Data for the task -
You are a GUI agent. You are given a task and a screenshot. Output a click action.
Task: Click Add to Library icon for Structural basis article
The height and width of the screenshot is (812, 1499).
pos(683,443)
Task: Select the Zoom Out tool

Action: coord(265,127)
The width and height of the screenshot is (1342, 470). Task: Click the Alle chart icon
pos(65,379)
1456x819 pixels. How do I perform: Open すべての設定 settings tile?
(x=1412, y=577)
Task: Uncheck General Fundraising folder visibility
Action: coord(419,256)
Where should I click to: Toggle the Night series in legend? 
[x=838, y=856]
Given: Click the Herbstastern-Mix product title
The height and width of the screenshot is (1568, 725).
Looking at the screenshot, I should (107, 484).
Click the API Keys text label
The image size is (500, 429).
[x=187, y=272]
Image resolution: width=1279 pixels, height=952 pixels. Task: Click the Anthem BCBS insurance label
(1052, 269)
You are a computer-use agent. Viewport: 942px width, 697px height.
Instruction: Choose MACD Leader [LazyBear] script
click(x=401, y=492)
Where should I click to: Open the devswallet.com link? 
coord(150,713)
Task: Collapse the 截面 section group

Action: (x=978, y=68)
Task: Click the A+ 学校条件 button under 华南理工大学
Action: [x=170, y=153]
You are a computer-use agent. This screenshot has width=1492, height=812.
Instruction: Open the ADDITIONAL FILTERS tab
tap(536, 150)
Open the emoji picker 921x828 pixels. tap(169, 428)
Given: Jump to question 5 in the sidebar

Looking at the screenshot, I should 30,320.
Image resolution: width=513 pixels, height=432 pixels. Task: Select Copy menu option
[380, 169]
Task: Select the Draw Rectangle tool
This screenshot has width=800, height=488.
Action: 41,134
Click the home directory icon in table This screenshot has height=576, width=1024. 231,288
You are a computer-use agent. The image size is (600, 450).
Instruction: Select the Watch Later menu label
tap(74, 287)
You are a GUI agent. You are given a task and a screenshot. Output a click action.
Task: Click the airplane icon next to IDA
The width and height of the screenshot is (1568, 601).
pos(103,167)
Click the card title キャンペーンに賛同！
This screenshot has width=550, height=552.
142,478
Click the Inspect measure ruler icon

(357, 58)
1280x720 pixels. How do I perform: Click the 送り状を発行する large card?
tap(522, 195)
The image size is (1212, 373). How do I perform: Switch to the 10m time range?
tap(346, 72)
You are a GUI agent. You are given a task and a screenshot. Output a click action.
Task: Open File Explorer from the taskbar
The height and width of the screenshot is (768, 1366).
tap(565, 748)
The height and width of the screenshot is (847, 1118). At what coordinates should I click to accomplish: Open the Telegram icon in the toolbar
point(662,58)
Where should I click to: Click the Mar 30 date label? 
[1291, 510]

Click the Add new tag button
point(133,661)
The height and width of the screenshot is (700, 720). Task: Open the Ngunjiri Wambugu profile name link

Exercise brief -
Set down every record once more, exactly as written.

Reply -
You are a GUI agent. You are given a task and a screenshot. Output a click action.
Task: Click Add to Library icon for Structural basis article
The height and width of the screenshot is (812, 1499).
pos(683,443)
Task: Select the Zoom Out tool

Action: coord(265,127)
The width and height of the screenshot is (1342, 470). Task: Click the Alle chart icon
pos(65,379)
1456x819 pixels. How do I perform: Open すべての設定 settings tile?
(x=1412, y=577)
Task: Uncheck General Fundraising folder visibility
Action: coord(419,256)
Where should I click to: Toggle the Night series in legend? 
[x=838, y=856]
Given: Click the Herbstastern-Mix product title
The height and width of the screenshot is (1568, 725).
Looking at the screenshot, I should (107, 484).
Click the API Keys text label
The image size is (500, 429).
[x=187, y=272]
Image resolution: width=1279 pixels, height=952 pixels. Task: Click the Anthem BCBS insurance label
(1052, 269)
You are a computer-use agent. Viewport: 942px width, 697px height.
Instruction: Choose MACD Leader [LazyBear] script
click(x=401, y=492)
Where should I click to: Open the devswallet.com link? 
coord(150,713)
Task: Collapse the 截面 section group

Action: (x=978, y=68)
Task: Click the A+ 学校条件 button under 华南理工大学
Action: [x=170, y=153]
You are a computer-use agent. This screenshot has width=1492, height=812.
Instruction: Open the ADDITIONAL FILTERS tab
tap(536, 150)
Open the emoji picker 921x828 pixels. tap(169, 428)
Given: Jump to question 5 in the sidebar

Looking at the screenshot, I should 30,320.
Image resolution: width=513 pixels, height=432 pixels. Task: Select Copy menu option
[380, 169]
Task: Select the Draw Rectangle tool
This screenshot has width=800, height=488.
Action: 41,134
Click the home directory icon in table This screenshot has height=576, width=1024. 231,288
You are a computer-use agent. The image size is (600, 450).
Instruction: Select the Watch Later menu label
tap(74, 287)
You are a GUI agent. You are given a task and a screenshot. Output a click action.
Task: Click the airplane icon next to IDA
The width and height of the screenshot is (1568, 601).
pos(103,167)
Click the card title キャンペーンに賛同！
This screenshot has width=550, height=552.
142,478
Click the Inspect measure ruler icon

(357, 58)
1280x720 pixels. How do I perform: Click the 送り状を発行する large card?
tap(522, 195)
The image size is (1212, 373). How do I perform: Switch to the 10m time range?
tap(346, 72)
You are a GUI agent. You are given a task and a screenshot. Output a click action.
Task: Open File Explorer from the taskbar
The height and width of the screenshot is (768, 1366).
tap(565, 748)
The height and width of the screenshot is (847, 1118). At what coordinates should I click to accomplish: Open the Telegram icon in the toolbar
point(662,58)
Where should I click to: Click the Mar 30 date label? 
[1291, 510]

Click the Add new tag button
point(133,661)
The height and width of the screenshot is (700, 720). Task: Open the Ngunjiri Wambugu profile name link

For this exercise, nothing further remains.